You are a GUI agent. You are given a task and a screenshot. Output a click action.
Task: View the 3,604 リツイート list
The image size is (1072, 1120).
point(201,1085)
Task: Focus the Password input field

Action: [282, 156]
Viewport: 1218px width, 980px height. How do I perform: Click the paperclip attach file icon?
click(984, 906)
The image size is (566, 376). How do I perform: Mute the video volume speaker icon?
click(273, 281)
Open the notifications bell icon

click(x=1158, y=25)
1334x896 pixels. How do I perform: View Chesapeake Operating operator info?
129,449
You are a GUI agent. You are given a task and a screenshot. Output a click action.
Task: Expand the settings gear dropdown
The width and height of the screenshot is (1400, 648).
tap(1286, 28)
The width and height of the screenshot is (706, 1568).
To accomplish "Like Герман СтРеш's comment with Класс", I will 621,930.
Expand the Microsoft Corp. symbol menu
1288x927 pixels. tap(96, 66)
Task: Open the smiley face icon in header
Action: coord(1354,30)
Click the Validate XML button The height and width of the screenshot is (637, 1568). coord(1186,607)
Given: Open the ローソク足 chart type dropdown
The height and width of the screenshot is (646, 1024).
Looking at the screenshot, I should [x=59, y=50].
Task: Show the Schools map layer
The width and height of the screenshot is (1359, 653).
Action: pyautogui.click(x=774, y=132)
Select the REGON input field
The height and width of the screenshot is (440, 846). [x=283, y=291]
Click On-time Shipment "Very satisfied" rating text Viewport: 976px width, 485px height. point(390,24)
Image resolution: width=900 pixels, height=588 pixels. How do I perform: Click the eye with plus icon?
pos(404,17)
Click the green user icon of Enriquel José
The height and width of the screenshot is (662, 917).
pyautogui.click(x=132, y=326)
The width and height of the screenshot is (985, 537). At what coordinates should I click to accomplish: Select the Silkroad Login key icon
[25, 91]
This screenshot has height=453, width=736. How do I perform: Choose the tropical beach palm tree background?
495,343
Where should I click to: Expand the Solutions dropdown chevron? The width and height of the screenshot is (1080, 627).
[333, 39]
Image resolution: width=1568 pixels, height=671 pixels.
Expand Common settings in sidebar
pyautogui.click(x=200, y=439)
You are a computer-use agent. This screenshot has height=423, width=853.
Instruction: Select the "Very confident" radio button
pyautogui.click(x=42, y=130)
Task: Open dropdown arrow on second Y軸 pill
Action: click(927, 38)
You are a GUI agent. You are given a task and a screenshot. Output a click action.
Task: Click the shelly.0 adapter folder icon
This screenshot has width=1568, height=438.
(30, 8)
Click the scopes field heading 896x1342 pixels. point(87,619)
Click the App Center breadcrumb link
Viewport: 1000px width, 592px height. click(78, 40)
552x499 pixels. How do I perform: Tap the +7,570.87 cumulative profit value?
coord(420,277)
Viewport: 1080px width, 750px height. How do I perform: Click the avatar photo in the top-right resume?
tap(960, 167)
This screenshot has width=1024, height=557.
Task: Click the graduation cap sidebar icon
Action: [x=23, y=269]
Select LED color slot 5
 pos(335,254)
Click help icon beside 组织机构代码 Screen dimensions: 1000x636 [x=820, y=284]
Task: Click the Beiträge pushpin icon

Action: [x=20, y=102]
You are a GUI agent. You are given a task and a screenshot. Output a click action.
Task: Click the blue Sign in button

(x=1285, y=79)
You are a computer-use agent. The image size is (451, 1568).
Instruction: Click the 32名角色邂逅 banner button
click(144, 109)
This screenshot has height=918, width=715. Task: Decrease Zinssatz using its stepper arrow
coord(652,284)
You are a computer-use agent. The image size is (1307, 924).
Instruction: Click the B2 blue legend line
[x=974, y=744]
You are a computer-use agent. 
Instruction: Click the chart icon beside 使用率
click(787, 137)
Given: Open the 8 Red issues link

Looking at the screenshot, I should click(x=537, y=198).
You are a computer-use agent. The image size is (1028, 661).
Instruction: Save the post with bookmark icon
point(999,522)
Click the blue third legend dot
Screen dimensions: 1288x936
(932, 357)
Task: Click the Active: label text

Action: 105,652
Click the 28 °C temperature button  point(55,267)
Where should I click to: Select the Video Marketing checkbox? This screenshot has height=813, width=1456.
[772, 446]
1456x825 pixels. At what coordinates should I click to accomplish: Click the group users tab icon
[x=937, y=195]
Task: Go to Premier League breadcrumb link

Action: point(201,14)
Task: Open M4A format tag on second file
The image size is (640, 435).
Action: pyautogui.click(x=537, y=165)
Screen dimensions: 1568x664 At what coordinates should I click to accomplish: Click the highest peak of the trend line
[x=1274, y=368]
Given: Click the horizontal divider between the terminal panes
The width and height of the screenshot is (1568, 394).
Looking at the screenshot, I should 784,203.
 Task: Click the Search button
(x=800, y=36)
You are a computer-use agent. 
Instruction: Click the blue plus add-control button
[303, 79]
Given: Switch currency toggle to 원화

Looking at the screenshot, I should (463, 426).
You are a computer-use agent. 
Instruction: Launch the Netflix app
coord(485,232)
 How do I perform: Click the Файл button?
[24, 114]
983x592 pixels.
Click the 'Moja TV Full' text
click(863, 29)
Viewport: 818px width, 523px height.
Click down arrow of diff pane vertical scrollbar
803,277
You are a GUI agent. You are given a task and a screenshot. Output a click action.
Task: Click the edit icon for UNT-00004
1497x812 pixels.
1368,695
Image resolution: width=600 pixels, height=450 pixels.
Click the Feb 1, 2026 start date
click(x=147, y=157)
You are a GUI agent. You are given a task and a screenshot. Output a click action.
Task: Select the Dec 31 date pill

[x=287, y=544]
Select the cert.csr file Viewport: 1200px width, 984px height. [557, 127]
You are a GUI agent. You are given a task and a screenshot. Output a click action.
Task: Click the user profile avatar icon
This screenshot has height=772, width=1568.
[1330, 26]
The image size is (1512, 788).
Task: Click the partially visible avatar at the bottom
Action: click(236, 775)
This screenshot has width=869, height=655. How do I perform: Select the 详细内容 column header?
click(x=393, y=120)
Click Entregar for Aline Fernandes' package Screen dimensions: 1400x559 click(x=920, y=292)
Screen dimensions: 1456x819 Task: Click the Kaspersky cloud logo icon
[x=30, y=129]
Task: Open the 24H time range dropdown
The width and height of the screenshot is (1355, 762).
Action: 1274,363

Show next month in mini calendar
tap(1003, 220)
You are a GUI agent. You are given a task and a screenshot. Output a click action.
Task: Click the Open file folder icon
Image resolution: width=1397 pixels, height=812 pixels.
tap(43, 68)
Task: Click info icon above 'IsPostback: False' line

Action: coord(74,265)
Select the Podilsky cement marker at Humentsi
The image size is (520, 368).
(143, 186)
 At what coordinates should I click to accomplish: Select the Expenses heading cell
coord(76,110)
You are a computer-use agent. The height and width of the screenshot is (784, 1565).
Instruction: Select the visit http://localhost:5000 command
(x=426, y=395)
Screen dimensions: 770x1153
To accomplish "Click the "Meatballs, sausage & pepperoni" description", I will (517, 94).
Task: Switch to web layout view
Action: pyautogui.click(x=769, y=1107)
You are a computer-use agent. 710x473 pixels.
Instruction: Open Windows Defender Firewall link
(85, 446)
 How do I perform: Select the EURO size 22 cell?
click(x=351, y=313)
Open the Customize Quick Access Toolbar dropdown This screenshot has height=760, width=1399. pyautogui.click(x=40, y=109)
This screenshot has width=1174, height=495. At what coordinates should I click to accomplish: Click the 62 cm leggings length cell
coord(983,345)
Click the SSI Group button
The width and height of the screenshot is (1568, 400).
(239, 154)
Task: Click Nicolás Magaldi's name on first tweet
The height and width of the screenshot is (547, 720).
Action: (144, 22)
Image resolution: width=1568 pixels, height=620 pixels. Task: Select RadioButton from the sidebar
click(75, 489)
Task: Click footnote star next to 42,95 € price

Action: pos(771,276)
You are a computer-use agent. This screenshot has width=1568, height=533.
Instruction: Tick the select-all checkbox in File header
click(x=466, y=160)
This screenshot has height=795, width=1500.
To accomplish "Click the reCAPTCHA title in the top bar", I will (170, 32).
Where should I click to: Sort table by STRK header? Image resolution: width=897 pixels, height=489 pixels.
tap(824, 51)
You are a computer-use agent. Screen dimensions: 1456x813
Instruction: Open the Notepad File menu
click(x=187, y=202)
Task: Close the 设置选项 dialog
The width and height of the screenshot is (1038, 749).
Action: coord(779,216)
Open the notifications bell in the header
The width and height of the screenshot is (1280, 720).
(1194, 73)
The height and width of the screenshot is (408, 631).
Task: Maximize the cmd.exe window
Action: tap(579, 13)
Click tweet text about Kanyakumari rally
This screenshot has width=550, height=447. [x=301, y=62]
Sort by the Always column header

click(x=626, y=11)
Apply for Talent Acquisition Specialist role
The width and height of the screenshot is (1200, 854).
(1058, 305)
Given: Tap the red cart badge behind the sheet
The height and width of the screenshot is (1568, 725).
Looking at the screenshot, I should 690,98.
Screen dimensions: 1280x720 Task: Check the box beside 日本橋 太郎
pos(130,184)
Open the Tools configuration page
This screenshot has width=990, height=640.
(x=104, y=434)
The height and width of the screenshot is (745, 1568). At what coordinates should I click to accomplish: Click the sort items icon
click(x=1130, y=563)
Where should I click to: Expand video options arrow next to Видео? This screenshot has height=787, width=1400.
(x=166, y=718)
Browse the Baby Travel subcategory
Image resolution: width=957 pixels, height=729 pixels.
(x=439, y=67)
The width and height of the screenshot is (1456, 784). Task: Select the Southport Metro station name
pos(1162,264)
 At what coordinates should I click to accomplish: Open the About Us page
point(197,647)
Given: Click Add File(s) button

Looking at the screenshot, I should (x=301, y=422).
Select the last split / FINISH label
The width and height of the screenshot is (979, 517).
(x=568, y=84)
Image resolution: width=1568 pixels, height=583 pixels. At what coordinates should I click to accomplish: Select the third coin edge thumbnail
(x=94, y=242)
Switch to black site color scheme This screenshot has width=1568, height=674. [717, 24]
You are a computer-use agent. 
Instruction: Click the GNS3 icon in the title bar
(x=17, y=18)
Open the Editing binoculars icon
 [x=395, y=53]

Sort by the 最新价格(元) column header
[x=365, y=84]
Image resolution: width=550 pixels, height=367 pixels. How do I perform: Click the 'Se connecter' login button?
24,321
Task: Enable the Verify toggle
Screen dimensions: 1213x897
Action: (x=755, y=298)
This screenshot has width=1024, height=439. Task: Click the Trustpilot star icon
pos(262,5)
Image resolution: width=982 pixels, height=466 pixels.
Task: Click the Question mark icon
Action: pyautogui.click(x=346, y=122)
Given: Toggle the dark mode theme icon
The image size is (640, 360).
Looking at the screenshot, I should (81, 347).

※ ※ ※

Report all lines in the listing above that contain the word "folder".

## [Answer box]
Task: Click the shelly.0 adapter folder icon
Task: Click the Open file folder icon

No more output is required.